THE ARCHANGEL MICHAEL AS WEIGHER OF SOULS
Drawing in Indian ink
Basel Gallery

Vol. I., Plate 27.

MINERS AT WORK
Drawing in Indian ink, pen, and bistre
British Museum

SACRED PICTURES FORMERLY IN LUCERNE

Patin mentions five pictures painted by Holbein which in his day were in the church of the Augustines in Lucerne—a “Nativity,” the “Adoration of the Kings,” “Christ disputing with the Doctors,” a “Sancta Veronica,” and a “Taking down from the Cross,”[[185]] but Hegner could find no traces of them. They probably formed a triptych. M. Gauthiez suggests that these pictures were the result of his study of the paintings of the Lombard masters, the titles alone suggesting a list of works by Luini.[[186]]

The last-named of these pictures, the “Taking down from the Cross”—in which, according to Patin’s description, Christ’s body was on the ground, the head resting on the Virgin’s lap, and surrounded by Mary Magdalene, Saint John, Nicodemus, and other persons, with the two thieves still on the Cross—was still in the church in the middle of the seventeenth century. Two sketches exist, with notes as to the colour, and an inscription stating that they were drawn in Lucerne from Holbein’s altar-piece in the church of the Augustines by C. Meyer in 1648. Dr. Ganz has recently published a copy of this picture,[[187]] which is in Palermo, and draws attention to the fact that it agrees in dimensions with the lost original, which was in the possession of the painter Marquard Wocher in Basel in 1834, at which time it was copied by the painter Hieronymus Hess.
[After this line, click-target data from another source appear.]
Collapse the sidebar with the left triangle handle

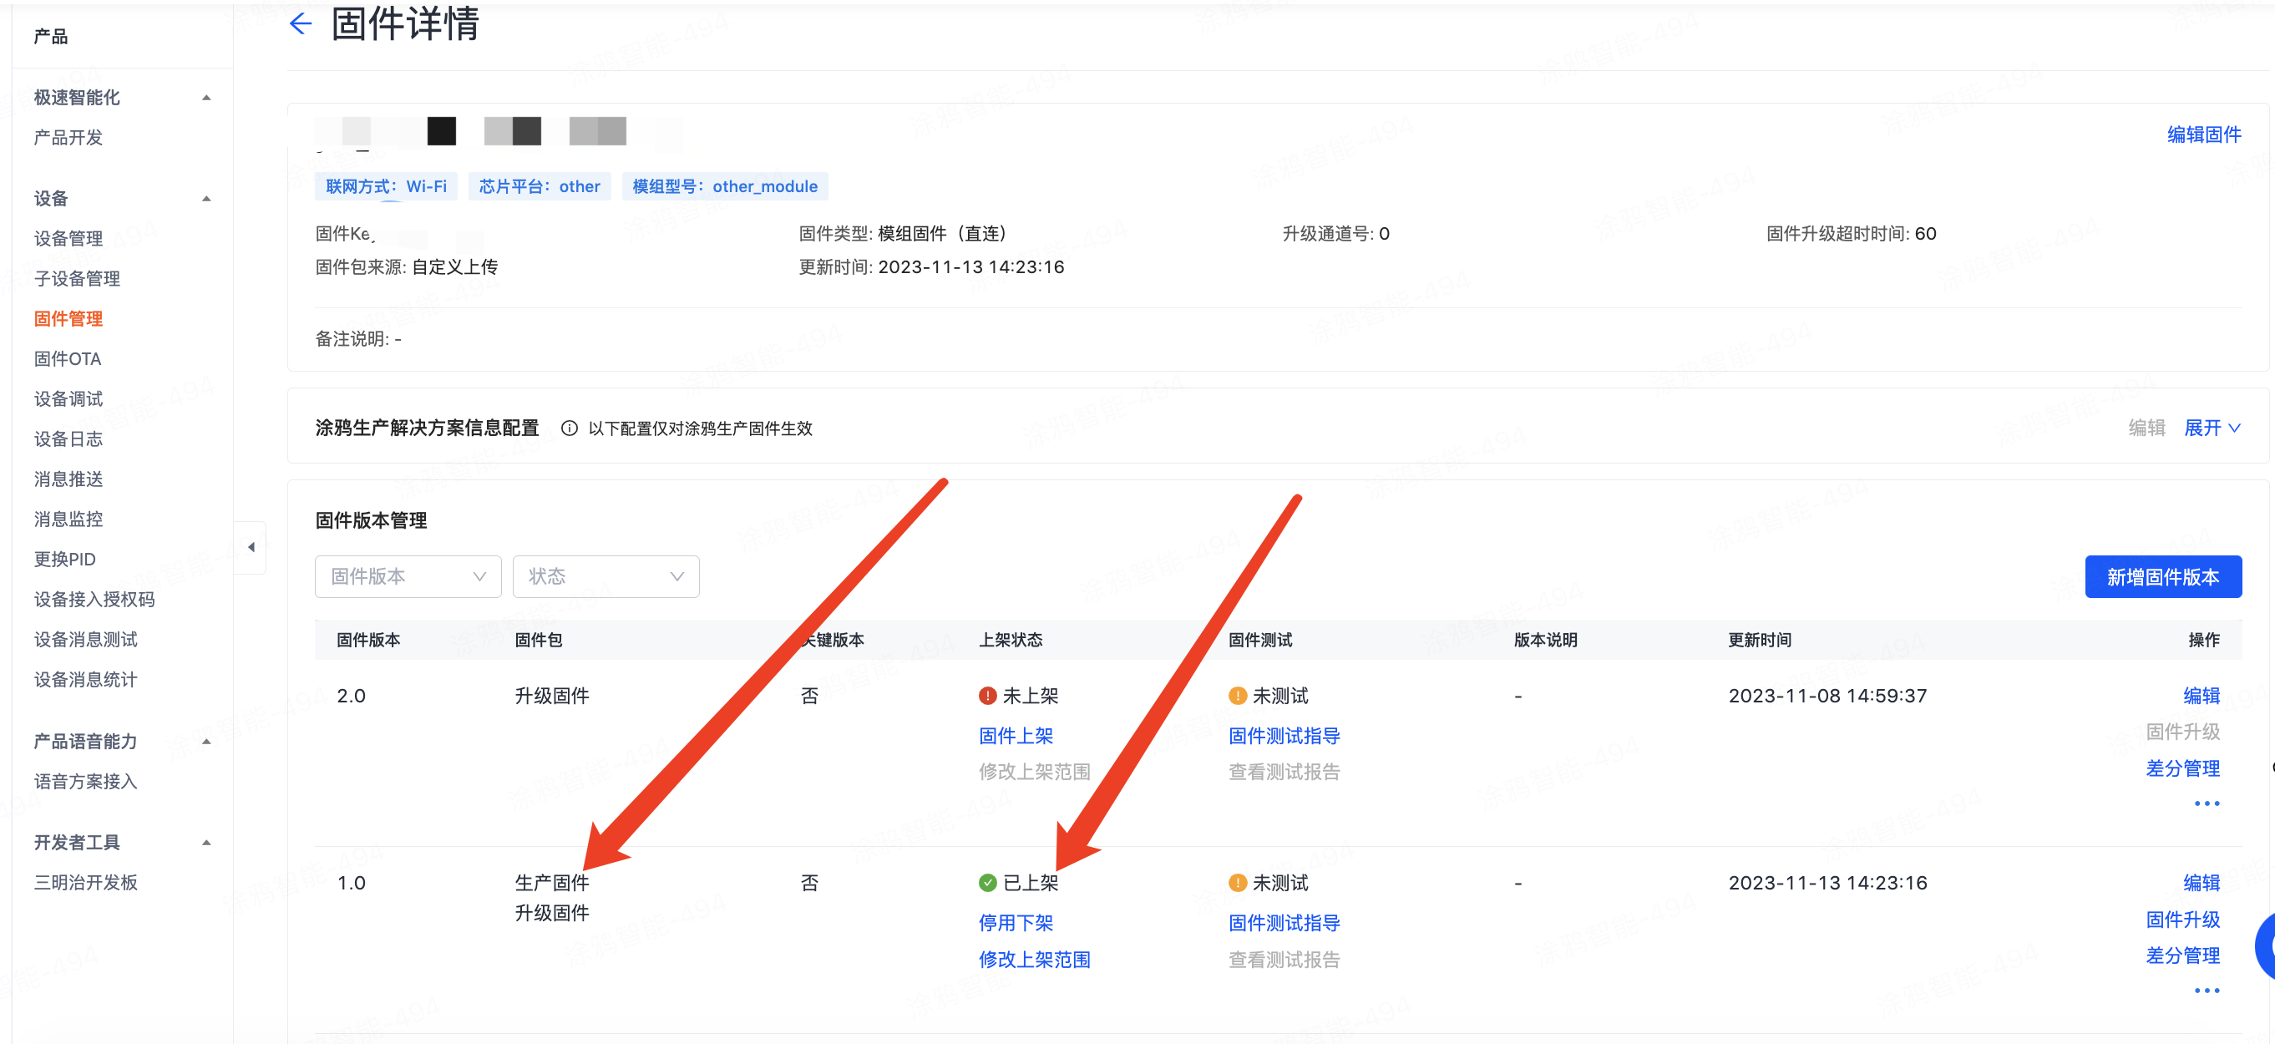point(252,548)
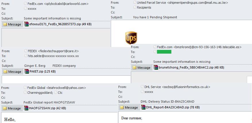Toggle checkbox beside FedEx.com carloworld sender

click(x=25, y=3)
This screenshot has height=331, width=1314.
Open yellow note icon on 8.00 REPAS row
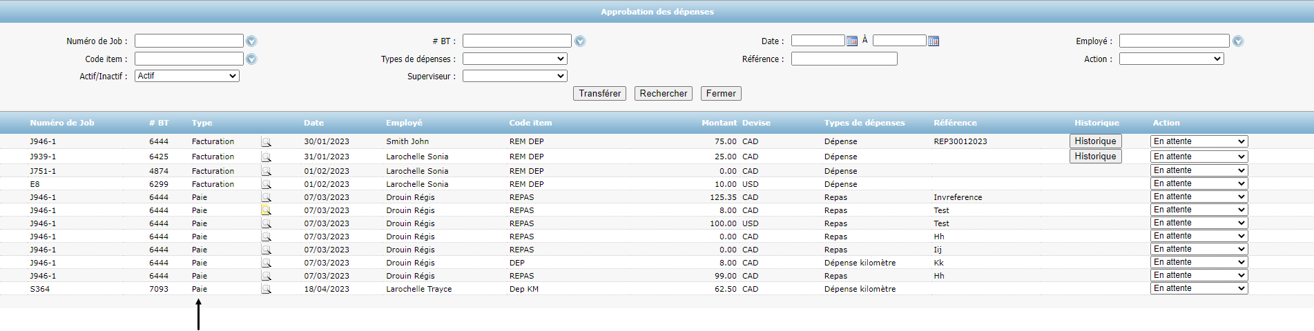tap(266, 210)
Another copy, half the size of the original, was exhibited at the Exhibition of Early German Art at the Burlington Fine Arts Club in 1906, and a third is still in the sacristy of one of the Lucerne churches. In addition, there is a drawing of the group of the two chief figures, Christ and the Virgin, in the Basel Gallery,[[188]] a free copy of the central group of Christ and the Virgin, signed H. H. W. and H. H. It was done towards the end of the sixteenth century either by Hans Jörg Wannewetsch of Basel, or Hans Heinrich Wegmann of Lucerne.